--- Source material Enclosed Below ---

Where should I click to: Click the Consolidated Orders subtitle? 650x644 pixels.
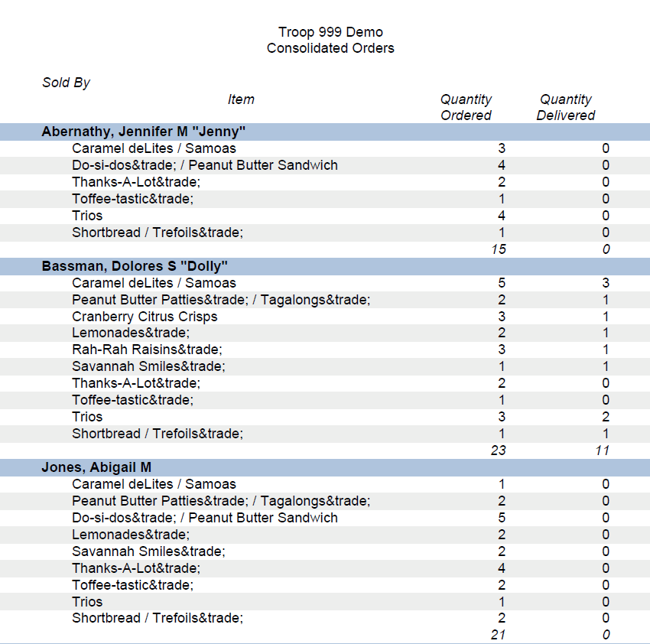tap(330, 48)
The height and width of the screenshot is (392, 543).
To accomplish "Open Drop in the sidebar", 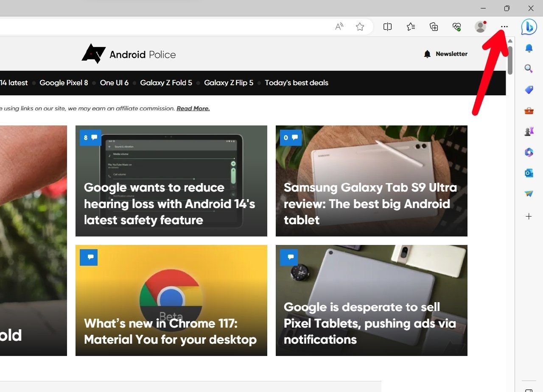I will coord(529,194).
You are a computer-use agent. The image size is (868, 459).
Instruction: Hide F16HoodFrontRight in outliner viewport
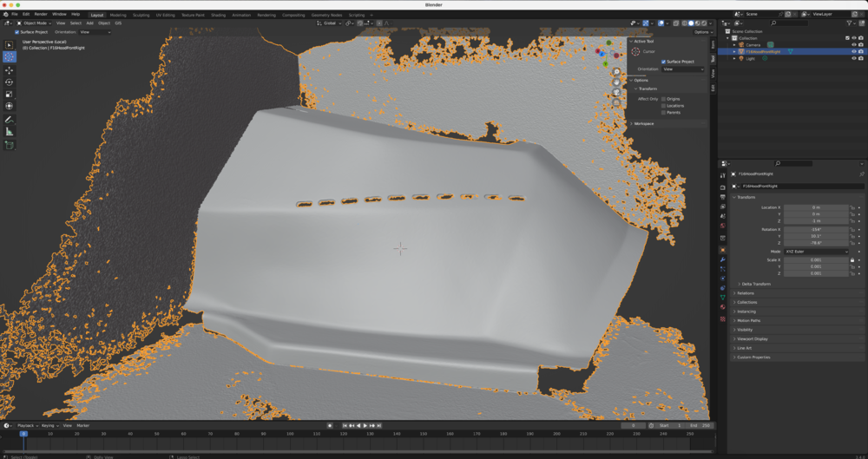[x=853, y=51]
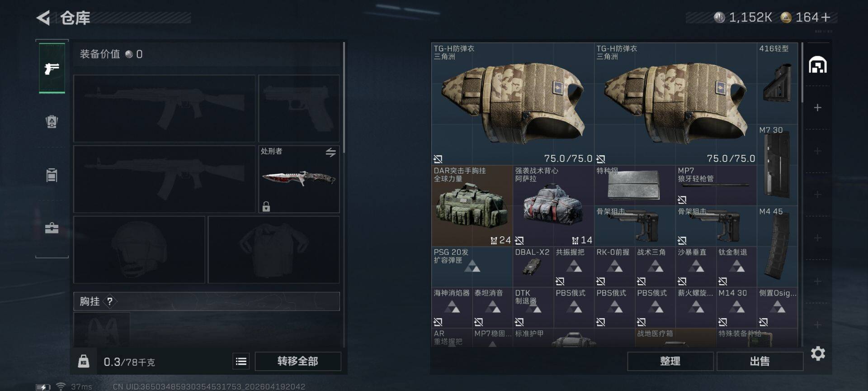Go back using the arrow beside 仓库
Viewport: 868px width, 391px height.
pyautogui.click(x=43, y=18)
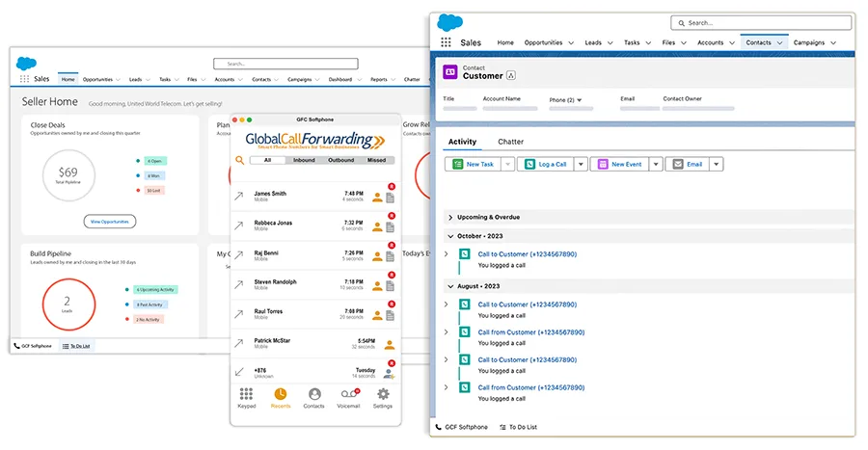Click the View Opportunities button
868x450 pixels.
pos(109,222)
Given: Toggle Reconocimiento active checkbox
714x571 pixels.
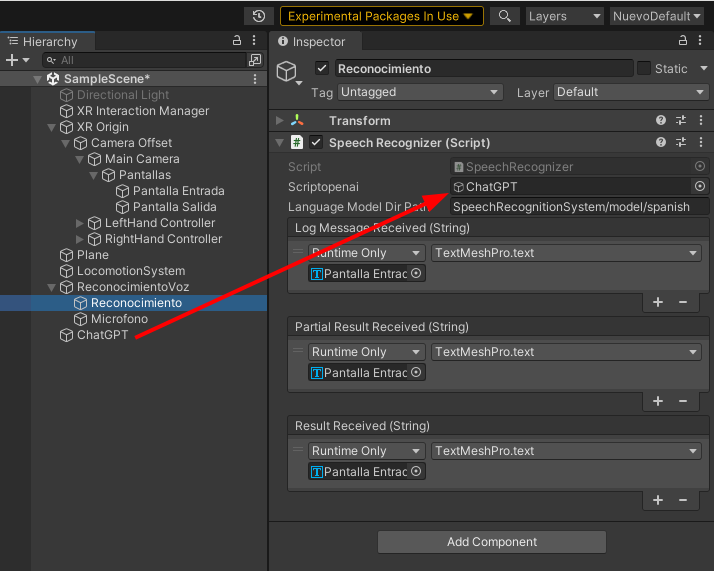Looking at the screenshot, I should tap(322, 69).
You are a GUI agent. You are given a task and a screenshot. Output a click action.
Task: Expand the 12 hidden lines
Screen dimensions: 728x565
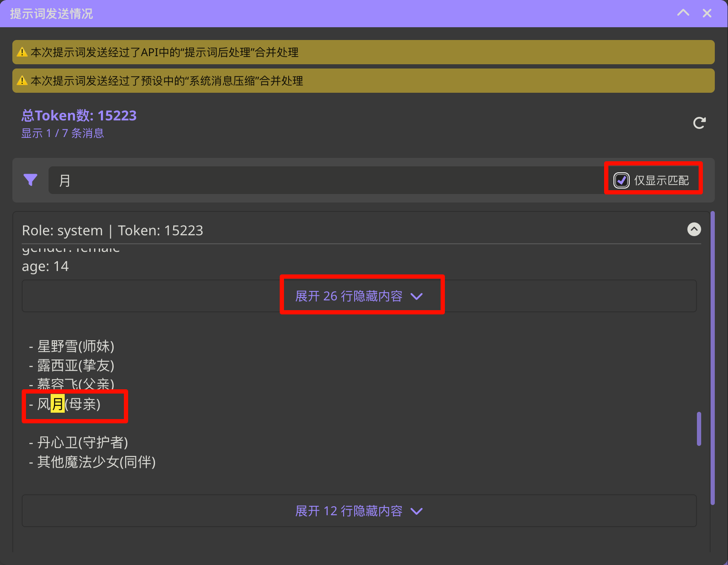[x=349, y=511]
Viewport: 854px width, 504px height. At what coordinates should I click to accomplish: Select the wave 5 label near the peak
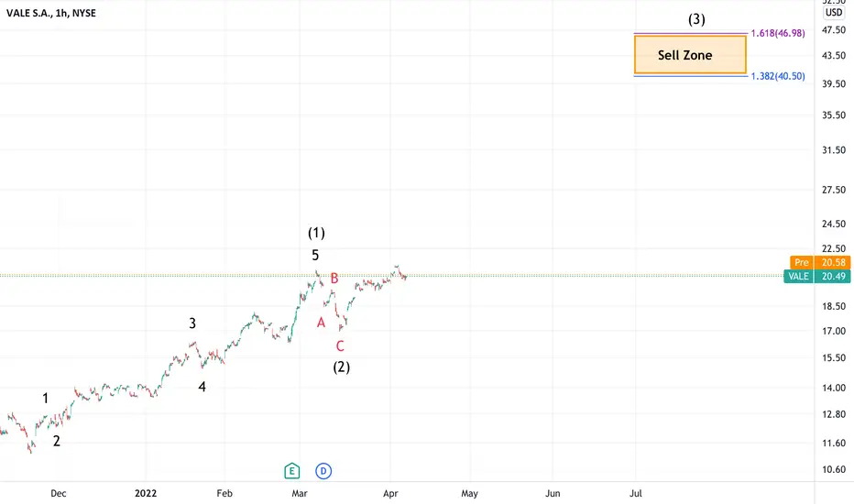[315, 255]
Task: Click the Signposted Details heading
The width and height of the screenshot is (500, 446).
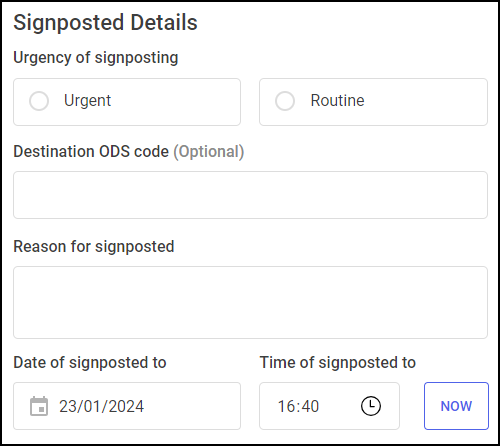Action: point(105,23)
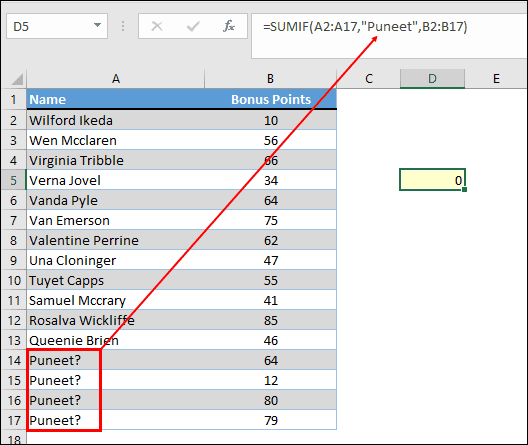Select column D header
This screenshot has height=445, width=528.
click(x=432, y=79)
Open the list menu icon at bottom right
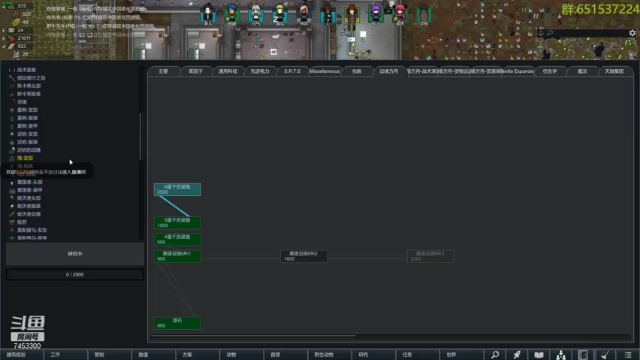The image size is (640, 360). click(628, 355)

--- End of Enclosed Source material ---

▶ **The task**
Lines above with the string "agent" need to be found and copied.

▶ **Output for this task**
You are a computer-use agent. The image size is (868, 459).
You are a GUI agent. You are given a task and a screenshot. Output a click action.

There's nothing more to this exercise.